東北大学大学院教育情報学教育部博士前期課程修了 博士(文化政策学)専門 観光学、文化情報学。
初めてダバオを訪問した時からそのポテンシャルを感じ、ダバオ観光の発展を願っているダバオファン。ダバオッチ創設者ハセガワ氏は彼がまだNGOに勤めていた頃からの友人である。
主要著作に、『ひろがる観光のフィールド』(共編著、晃洋書房、2020年)、『これからの観光を考える』(共編著、晃洋書房、2017年)、『デジタルアーカイブの資料基盤と開発技法』(共編著、晃洋書房、2016年)など。


世界遺産「ハミギタン山地野生生物保護区」は、情報網羅型観光情報誌「地球の歩き方」フィリピンに、「2014年、ユネスコの世界自然遺産に登録された。ミンダナオ島の南東部、プハダ半島Pujada Peninsulaに広がる、標高75~1637m、面積約160平方キロメートルのエリアで、ここでしか見られない固有種が多い」ときわめて簡単に説明されている。

別の文献では、この敷地内には、標高によって様々な異なる陸生と水生の両動植物が存在し、ハミギタン固有種は8種あり、絶滅危機にある木や植物、象徴的なフィリピン鷲やコカトゥーと呼ばれる鳥も生息していると記されている。

ハミギタン国立博物館

ダバオから、世界遺産の玄関口になる街マティへは、ダバオッチの過去の記事によるとバスで片道約6時間とある。ところで、周知のことであるが、世界遺産には文化遺産、自然遺産、複合遺産があり、ここハミギタン山地野生生物保護区は自然遺産である。

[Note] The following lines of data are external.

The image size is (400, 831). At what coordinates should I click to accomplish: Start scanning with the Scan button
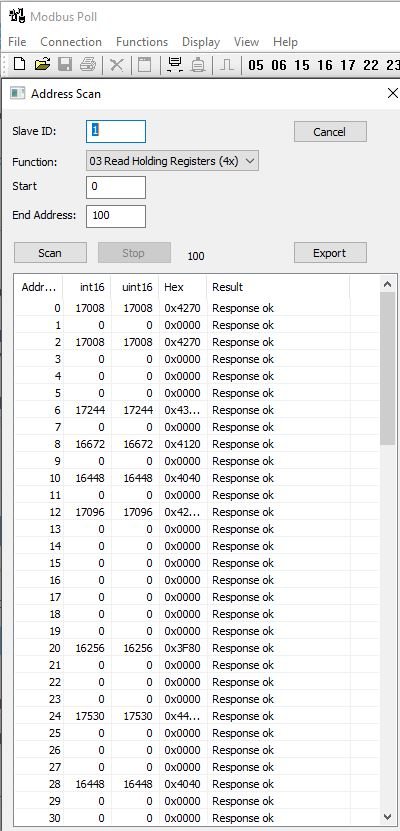click(50, 253)
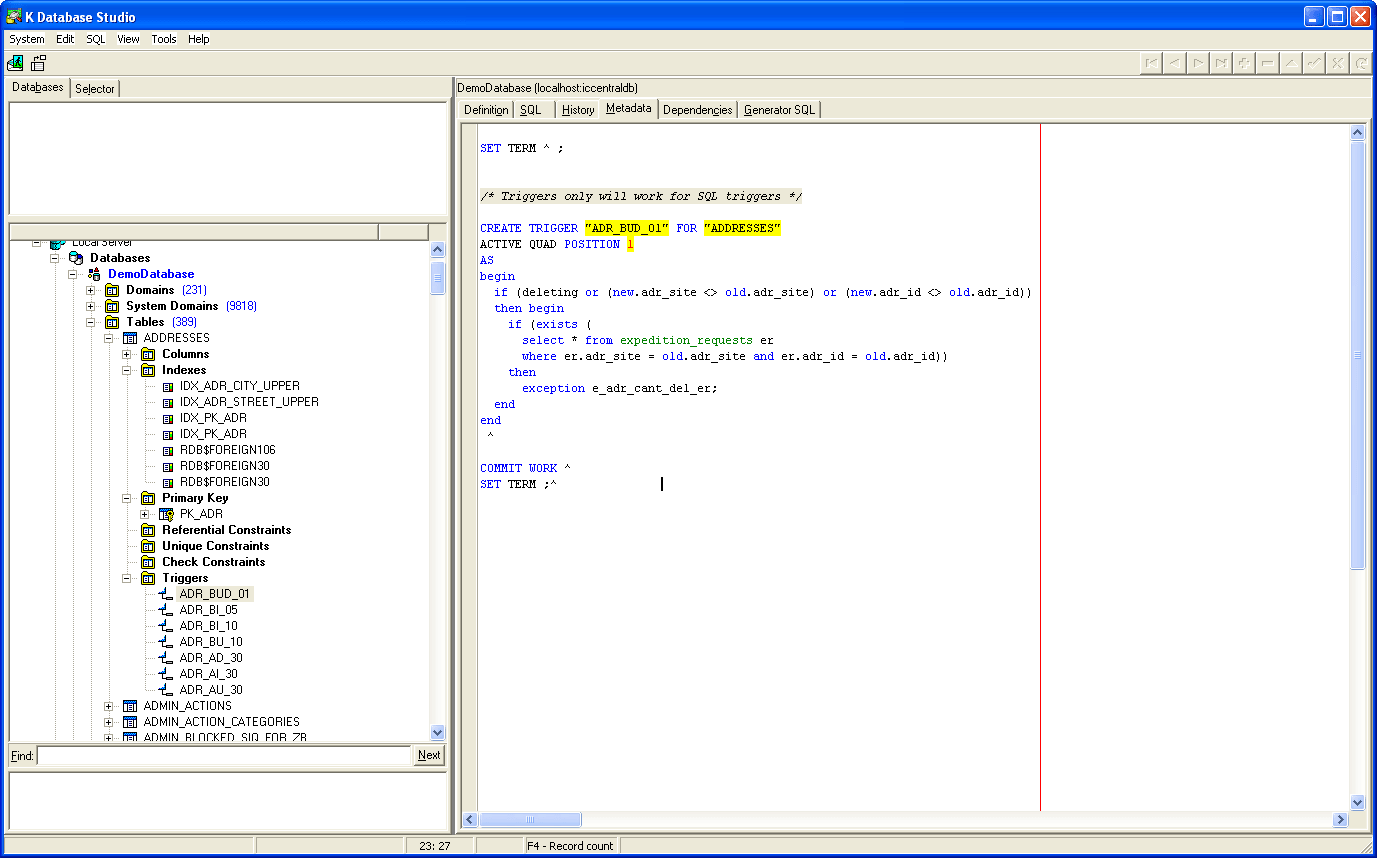Select the ADR_AU_30 trigger in tree
Screen dimensions: 1377x858
(211, 690)
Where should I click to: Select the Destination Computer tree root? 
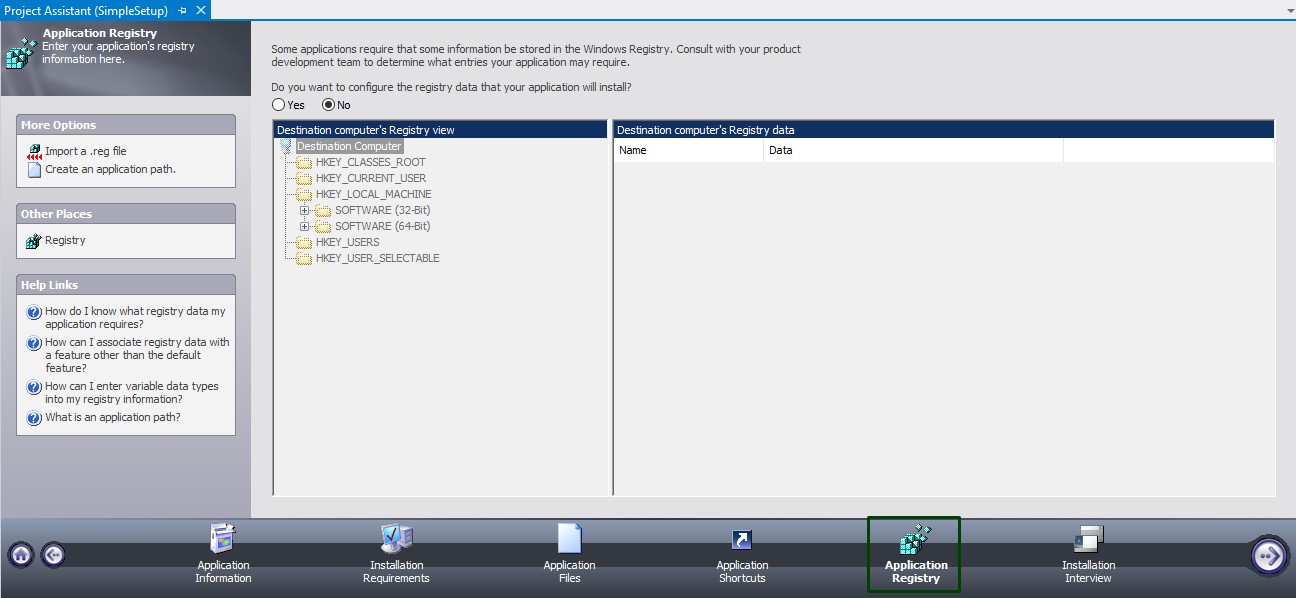(x=348, y=145)

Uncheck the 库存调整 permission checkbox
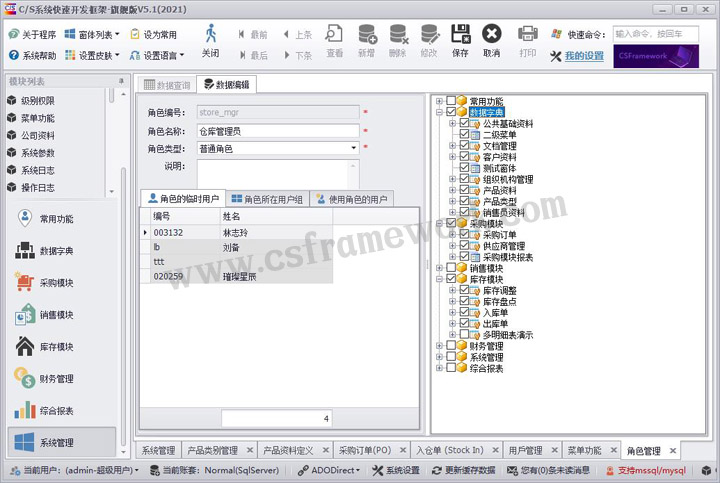(464, 290)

もとより、世界遺産は観光を目的として設定されたものではなく、「地球の生成と人類の歴史によって生み出され、過去から現在へと引き継がれてきたかけがえのない宝物」であり、「現在を生きる世界中の人びとが過去から引継ぎ、未来へと伝えていかなければならない人類共通の遺産(ユネスコ)」のことである。